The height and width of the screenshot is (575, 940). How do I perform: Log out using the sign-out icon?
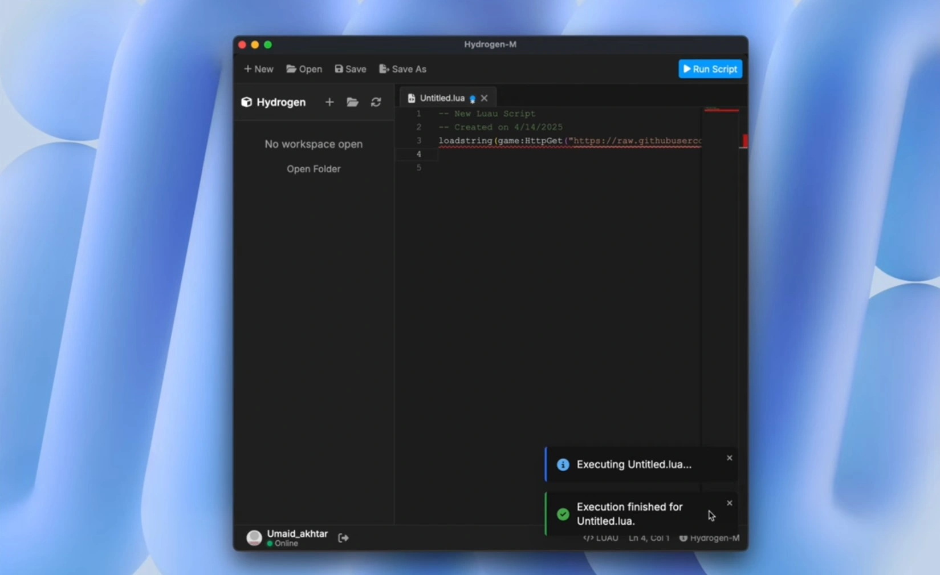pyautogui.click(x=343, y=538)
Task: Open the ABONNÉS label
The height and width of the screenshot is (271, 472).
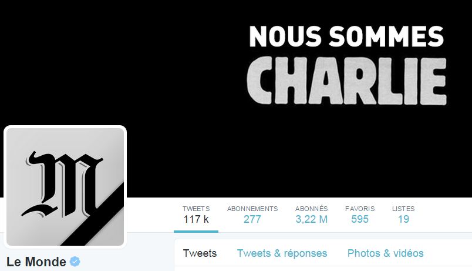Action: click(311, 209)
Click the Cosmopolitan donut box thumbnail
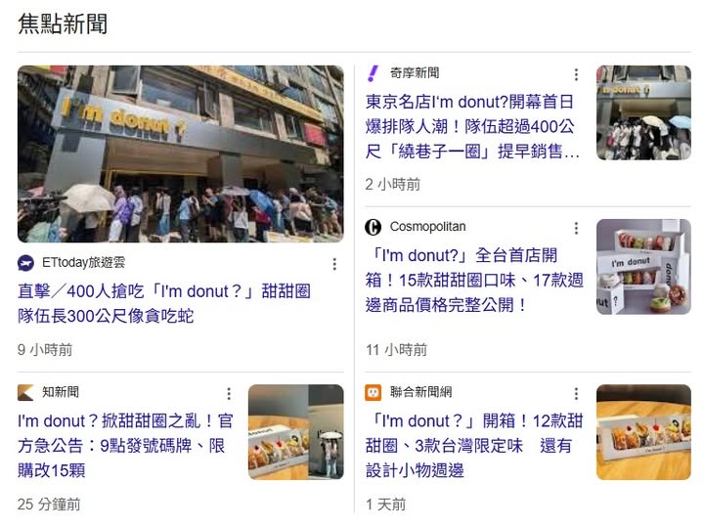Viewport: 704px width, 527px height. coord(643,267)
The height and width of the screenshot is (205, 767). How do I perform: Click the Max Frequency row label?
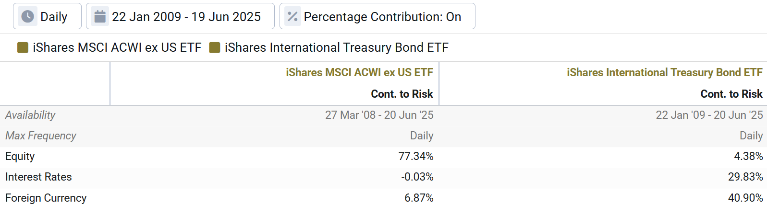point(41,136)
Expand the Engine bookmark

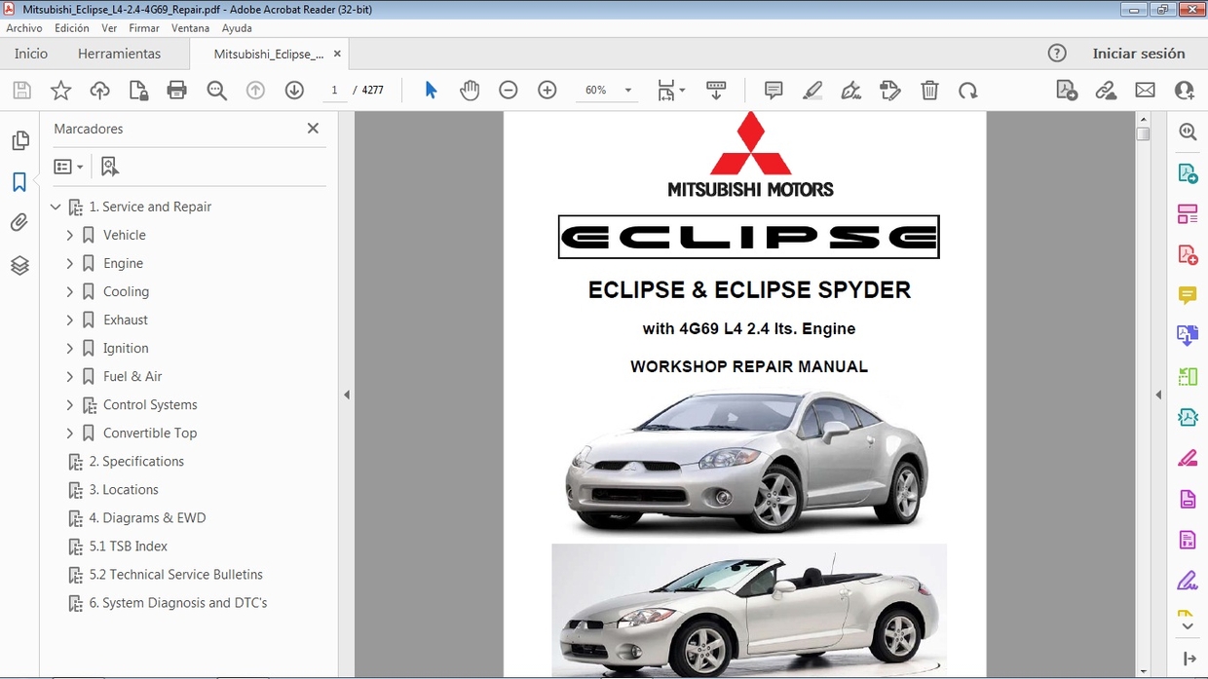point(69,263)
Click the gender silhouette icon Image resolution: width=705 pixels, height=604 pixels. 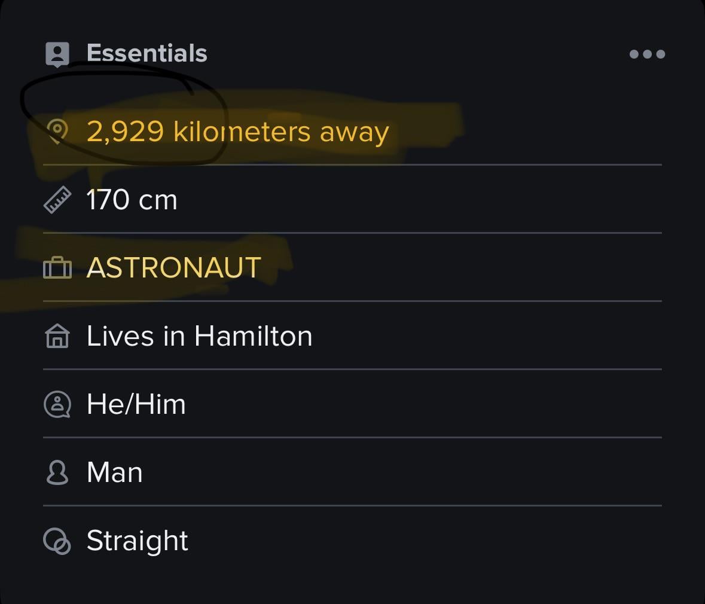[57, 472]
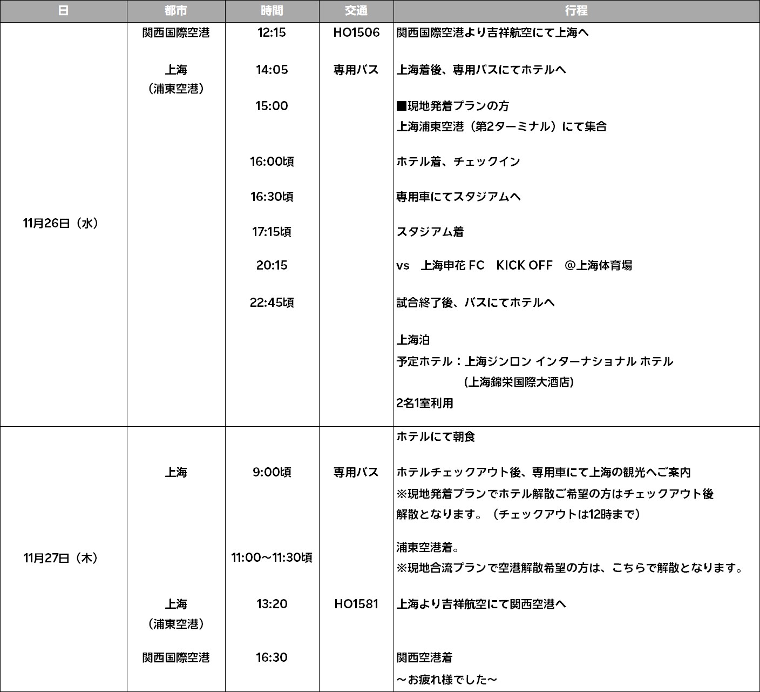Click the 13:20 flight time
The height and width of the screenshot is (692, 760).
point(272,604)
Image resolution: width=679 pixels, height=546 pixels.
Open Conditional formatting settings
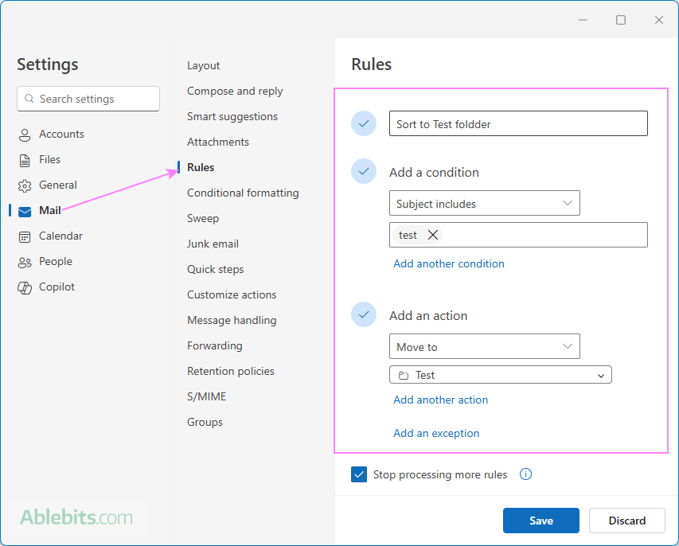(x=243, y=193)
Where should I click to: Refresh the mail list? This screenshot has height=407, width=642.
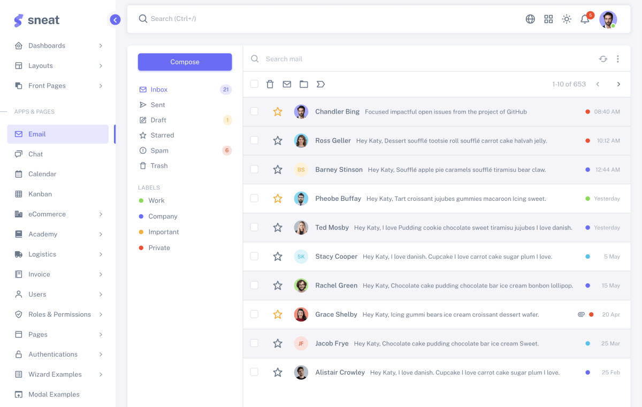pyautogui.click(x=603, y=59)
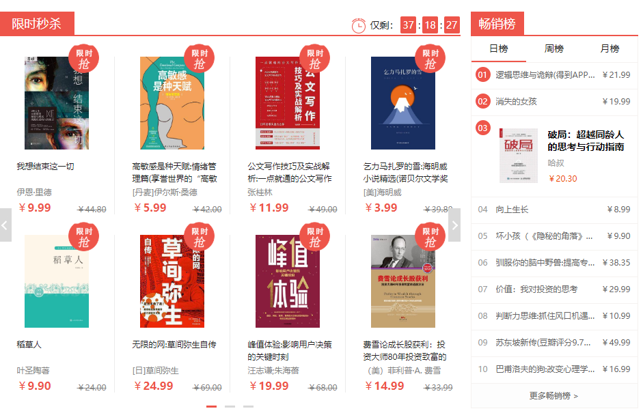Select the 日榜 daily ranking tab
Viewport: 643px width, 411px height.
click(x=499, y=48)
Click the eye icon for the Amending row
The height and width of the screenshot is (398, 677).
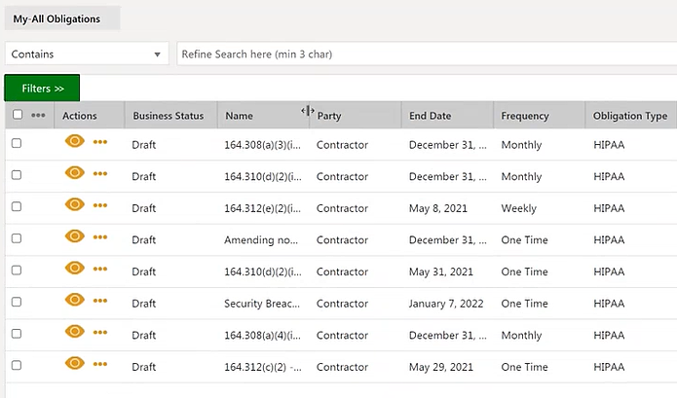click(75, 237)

• **AIM OF THE TASK**:
Which lines run from the one containing "The height and width of the screenshot is (398, 677)." through the last line of the entries above? Output them exactly, both ends included, with no pictures.

• **ANSWER BOX**:
The height and width of the screenshot is (398, 677).
click(75, 237)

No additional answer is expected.